A sort of homecoming

09/06/2016
Joe Corr MIPI

Thankfully many of our members are now benefiting from the growth in the economy and things are looking brighter than they have in recent years when the profession was thrown into turmoil by the largest economic crash in the history of the State. As convenor of the Membership and Professional Conduct Committee, I and my colleagues have noticed a major increase in membership applications since the beginning of 2016. The applications are across the board really and there is a good spread of student, graduate and corporate memberships being sought. That bodes extremely well for the future of the Irish Planning Profession.
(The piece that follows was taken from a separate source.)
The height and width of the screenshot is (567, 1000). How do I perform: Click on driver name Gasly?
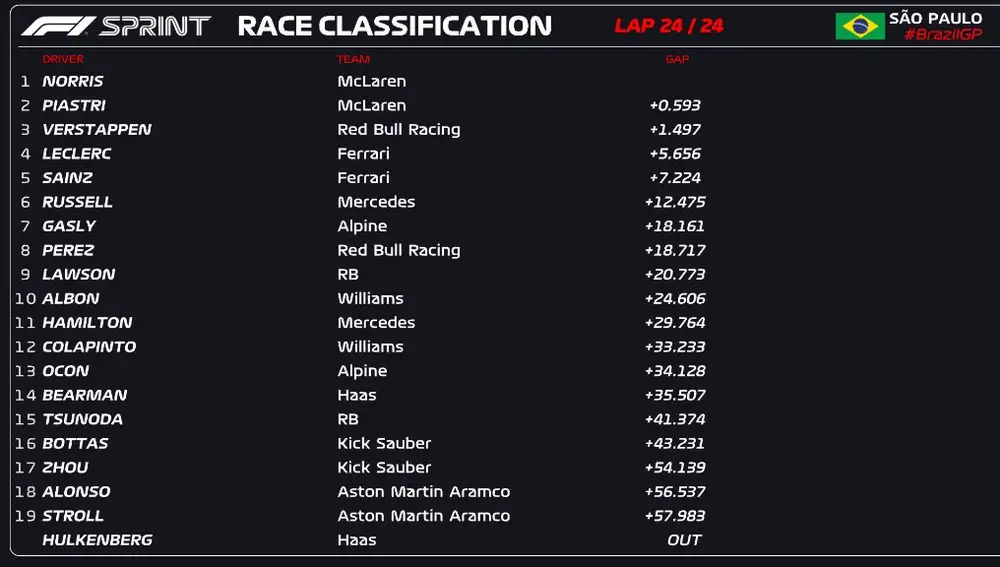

During the Recession years, many of our members chose to travel overseas to find work as the economic downturn took hold. A large number of planners working in the private sector found that work had dried up and were left in very precarious situations, to say the least. Planners lost jobs, planning practices ceased trading or reduced staff dramatically whilst graduate planners saw no short to medium term future prospects in staying at home in Ireland, merely to sit out the dreadful recession that had gripped the country.

In response to this, the Irish Planning Institute sought to support those planners who felt compelled to find work abroad. One of the solutions was to seek reciprocal recognition agreements with some of the destination countries most of our planners were choosing to travel to. As many of you have experienced and witnessed, there was a large cohort of planners who travelled to the southern hemisphere with a view to finding employment in the profession they loved, not to mention a profession they studied hard to qualify in.

For our part, the IPI recognised the need to support our planners who were travelling abroad so we embarked on a process that would offer support to them as they sought out potential employment. An agreement was arrived at with the planning institutes of Australia and New Zealand. This made life much easier for planners who had successfully obtained work permits and even may have enhanced their chance of getting a Visa. That was just one example of how the IPI supported our membership during the recessionary years in Ireland.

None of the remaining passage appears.